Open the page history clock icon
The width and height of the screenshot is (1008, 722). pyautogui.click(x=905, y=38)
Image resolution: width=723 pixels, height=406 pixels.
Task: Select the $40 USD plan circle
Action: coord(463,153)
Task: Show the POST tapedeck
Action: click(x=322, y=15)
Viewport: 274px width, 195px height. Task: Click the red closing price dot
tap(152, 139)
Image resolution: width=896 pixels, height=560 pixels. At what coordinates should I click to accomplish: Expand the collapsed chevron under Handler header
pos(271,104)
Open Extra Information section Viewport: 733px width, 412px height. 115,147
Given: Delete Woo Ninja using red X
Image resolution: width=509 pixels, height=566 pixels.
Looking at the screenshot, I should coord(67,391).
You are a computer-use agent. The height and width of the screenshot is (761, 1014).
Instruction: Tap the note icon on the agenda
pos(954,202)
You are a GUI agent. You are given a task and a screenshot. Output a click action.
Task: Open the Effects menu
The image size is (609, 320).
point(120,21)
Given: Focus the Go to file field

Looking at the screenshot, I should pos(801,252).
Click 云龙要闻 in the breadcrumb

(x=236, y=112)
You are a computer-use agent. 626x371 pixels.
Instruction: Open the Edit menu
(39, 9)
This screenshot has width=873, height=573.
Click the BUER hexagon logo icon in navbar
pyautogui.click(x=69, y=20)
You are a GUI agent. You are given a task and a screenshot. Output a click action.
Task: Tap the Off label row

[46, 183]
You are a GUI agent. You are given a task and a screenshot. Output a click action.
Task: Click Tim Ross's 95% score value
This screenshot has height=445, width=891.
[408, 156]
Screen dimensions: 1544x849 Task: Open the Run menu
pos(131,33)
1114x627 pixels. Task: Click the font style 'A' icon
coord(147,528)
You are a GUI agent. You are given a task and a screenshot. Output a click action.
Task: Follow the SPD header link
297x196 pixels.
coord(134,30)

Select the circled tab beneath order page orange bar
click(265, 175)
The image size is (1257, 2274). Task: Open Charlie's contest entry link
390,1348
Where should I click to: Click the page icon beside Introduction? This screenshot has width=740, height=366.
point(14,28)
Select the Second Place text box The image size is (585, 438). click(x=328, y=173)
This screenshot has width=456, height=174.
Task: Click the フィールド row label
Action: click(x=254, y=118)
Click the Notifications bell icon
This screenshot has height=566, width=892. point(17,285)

What the task requires:
Return all of the material above, line for line, without changing anything.

Output:
Open the page history clock icon
The width and height of the screenshot is (1008, 722). pyautogui.click(x=905, y=38)
Image resolution: width=723 pixels, height=406 pixels.
Task: Select the $40 USD plan circle
Action: coord(463,153)
Task: Show the POST tapedeck
Action: click(x=322, y=15)
Viewport: 274px width, 195px height. Task: Click the red closing price dot
tap(152, 139)
Image resolution: width=896 pixels, height=560 pixels. At what coordinates should I click to accomplish: Expand the collapsed chevron under Handler header
pos(271,104)
Open Extra Information section Viewport: 733px width, 412px height. 115,147
Given: Delete Woo Ninja using red X
Image resolution: width=509 pixels, height=566 pixels.
Looking at the screenshot, I should coord(67,391).
You are a computer-use agent. The height and width of the screenshot is (761, 1014).
Instruction: Tap the note icon on the agenda
pos(954,202)
You are a GUI agent. You are given a task and a screenshot. Output a click action.
Task: Open the Effects menu
The image size is (609, 320).
point(120,21)
Given: Focus the Go to file field

Looking at the screenshot, I should pos(801,252).
Click 云龙要闻 in the breadcrumb

(x=236, y=112)
You are a computer-use agent. 626x371 pixels.
Instruction: Open the Edit menu
(39, 9)
This screenshot has width=873, height=573.
Click the BUER hexagon logo icon in navbar
pyautogui.click(x=69, y=20)
You are a GUI agent. You are given a task and a screenshot. Output a click action.
Task: Tap the Off label row

[46, 183]
You are a GUI agent. You are given a task and a screenshot. Output a click action.
Task: Click Tim Ross's 95% score value
This screenshot has height=445, width=891.
[408, 156]
Screen dimensions: 1544x849 Task: Open the Run menu
pos(131,33)
1114x627 pixels. Task: Click the font style 'A' icon
coord(147,528)
You are a GUI agent. You are given a task and a screenshot. Output a click action.
Task: Follow the SPD header link
297x196 pixels.
coord(134,30)

Select the circled tab beneath order page orange bar
click(265, 175)
The image size is (1257, 2274). Task: Open Charlie's contest entry link
390,1348
Where should I click to: Click the page icon beside Introduction? This screenshot has width=740, height=366.
point(14,28)
Select the Second Place text box The image size is (585, 438). click(x=328, y=173)
This screenshot has width=456, height=174.
Task: Click the フィールド row label
Action: click(x=254, y=118)
Click the Notifications bell icon
This screenshot has height=566, width=892. point(17,285)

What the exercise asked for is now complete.